第6話 厄介な友人

 夏休みを二日残して、まだこれほどまでの猛暑を超えた酷暑が最後に残っていたのかという夏の日だった。

 蝉の声は落ち着いたものの、照り付ける太陽は自転車をこぐひかりの肩をじりじりと焼いていた。

 もう何度この道を通っただろう。ひかりはそんなことを考えながら自転車のスピードを落とす。

 小さなブレーキ音をさせて高木家の玄関先に自転車を止めると、すかさず玄関の引き戸が開いて、誠司がバタバタと慌ただしくひかりを出迎えた。

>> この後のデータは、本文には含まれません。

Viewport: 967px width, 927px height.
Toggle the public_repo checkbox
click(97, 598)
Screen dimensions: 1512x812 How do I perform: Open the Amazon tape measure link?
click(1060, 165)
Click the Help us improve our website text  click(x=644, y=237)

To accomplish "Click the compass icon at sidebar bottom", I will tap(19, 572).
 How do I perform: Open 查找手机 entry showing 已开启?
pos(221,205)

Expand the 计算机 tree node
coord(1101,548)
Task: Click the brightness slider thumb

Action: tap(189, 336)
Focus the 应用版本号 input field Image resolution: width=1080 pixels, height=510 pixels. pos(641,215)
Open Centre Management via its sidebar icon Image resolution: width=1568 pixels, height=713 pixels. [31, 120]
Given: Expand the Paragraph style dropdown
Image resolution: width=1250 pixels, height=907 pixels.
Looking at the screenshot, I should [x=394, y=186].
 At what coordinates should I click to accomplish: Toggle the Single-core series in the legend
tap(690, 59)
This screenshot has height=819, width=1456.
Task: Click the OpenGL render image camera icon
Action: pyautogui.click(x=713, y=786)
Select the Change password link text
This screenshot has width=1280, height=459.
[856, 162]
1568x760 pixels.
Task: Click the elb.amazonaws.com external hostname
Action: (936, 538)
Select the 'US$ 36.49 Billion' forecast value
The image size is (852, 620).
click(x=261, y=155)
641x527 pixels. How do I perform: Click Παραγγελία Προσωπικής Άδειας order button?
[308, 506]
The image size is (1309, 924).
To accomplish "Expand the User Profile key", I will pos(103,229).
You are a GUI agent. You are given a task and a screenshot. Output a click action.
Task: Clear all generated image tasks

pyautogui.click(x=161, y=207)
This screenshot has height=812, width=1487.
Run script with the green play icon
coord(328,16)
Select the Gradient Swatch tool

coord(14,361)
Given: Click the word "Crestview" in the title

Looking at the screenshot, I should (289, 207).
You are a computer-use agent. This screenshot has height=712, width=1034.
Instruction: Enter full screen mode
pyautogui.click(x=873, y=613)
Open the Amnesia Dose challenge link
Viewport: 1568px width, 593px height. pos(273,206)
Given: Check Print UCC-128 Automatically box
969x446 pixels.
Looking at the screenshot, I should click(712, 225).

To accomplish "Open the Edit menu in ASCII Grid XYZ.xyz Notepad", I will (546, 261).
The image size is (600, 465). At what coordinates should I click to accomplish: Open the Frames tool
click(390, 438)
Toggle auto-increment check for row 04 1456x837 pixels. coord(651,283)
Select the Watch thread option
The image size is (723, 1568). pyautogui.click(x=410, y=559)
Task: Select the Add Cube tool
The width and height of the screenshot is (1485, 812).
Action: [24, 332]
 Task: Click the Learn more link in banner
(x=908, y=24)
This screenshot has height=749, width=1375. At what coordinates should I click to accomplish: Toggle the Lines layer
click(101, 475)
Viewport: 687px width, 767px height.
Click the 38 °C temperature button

 いつも呼び鈴を鳴らす前にこうやって出てくる少年の姿に、ひかりは自分が来ることを楽しみにしてくれているのだと少し嬉しいのだ。


「また早く着いちゃった」


 白いつば付きの帽子が太陽の光を反射する。


「来てくれてありがとう」


 少年は強い日差しの中で、それ以上のはじけるような笑顔を見せる少女を眩し気に見つめる。

 そしてその後、ひかりの乗ってきた自転車の荷台に目を向けた。

 そこには少し背の高い風呂敷包みが積まれていた。

 誠司の視線が自転車の荷物に向いているのを察してひかりは説明した。


「あのね、これなんだけど」


 ひかりは背の高い風呂敷包みを指さした。


「私がここに来るって言ったらお母さんが持っていきなさいって」

「これは?」

「高木君と食べなさいって。二人分のお昼ご飯だって」

「そうなんだ、時任さんのお母さんに申し訳ないな……」


 誠司は二人分にしては大き過ぎるその包みに、少し驚いているみたいだった。


「私はいいって言ったのに、お母さんったら朝早く起きて何かやってると思ったら、ちょっと作りすぎたかもって言ってたけどすごい量なの。育ち盛りの男子ならこれぐらい食べるかもって言ってたけど……」


 申し訳なさそうに、ちょっと困った顔をしているひかりの頬から汗が伝い落ちる。

 きっと誠司は自転車の風呂敷包みよりもひかりが熱中症にならないかと心配になったのだろう。慌ててひかりを家の中へ招き入れた。


「取り敢えず中に入ってよ。これは俺が運ぶね」


 括りつけていたロープを解いて風呂敷の結び目に手を掛ける。

 そして左手で持ち上げようとすると予想以上に重かったのか、誠司の表情がこわばった。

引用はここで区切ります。